Where does the string "Viewport" occur in the entries below? Copy every line where it does.

Segment Start: Supplied data

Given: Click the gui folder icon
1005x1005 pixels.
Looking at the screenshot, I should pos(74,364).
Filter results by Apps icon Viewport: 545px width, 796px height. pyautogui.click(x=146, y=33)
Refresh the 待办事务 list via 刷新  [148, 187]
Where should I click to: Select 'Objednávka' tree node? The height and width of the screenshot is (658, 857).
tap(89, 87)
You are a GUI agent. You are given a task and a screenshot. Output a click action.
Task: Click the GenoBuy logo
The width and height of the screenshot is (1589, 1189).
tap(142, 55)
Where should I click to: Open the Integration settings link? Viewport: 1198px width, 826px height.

Segment End: Supplied data

Reply ▸
Filter results by Apps icon Viewport: 545px width, 796px height. pyautogui.click(x=146, y=33)
Where should I click to: Open the Integration settings link? Viewport: 1198px width, 826px height.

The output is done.